Try it:
In the records below, find the line with "Where should I" and the line with "Expand View previous"; return exactly those lines and every line between them.

Supplied data:

>>>>>

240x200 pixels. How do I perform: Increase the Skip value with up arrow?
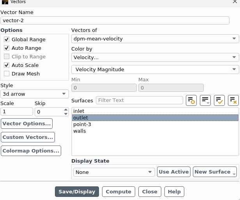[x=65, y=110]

<<<<<
>>>>>

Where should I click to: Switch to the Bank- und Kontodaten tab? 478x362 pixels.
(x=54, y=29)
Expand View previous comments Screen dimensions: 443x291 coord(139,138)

<<<<<

Exercise answer:
Where should I click to: Switch to the Bank- und Kontodaten tab? 478x362 pixels.
(x=54, y=29)
Expand View previous comments Screen dimensions: 443x291 coord(139,138)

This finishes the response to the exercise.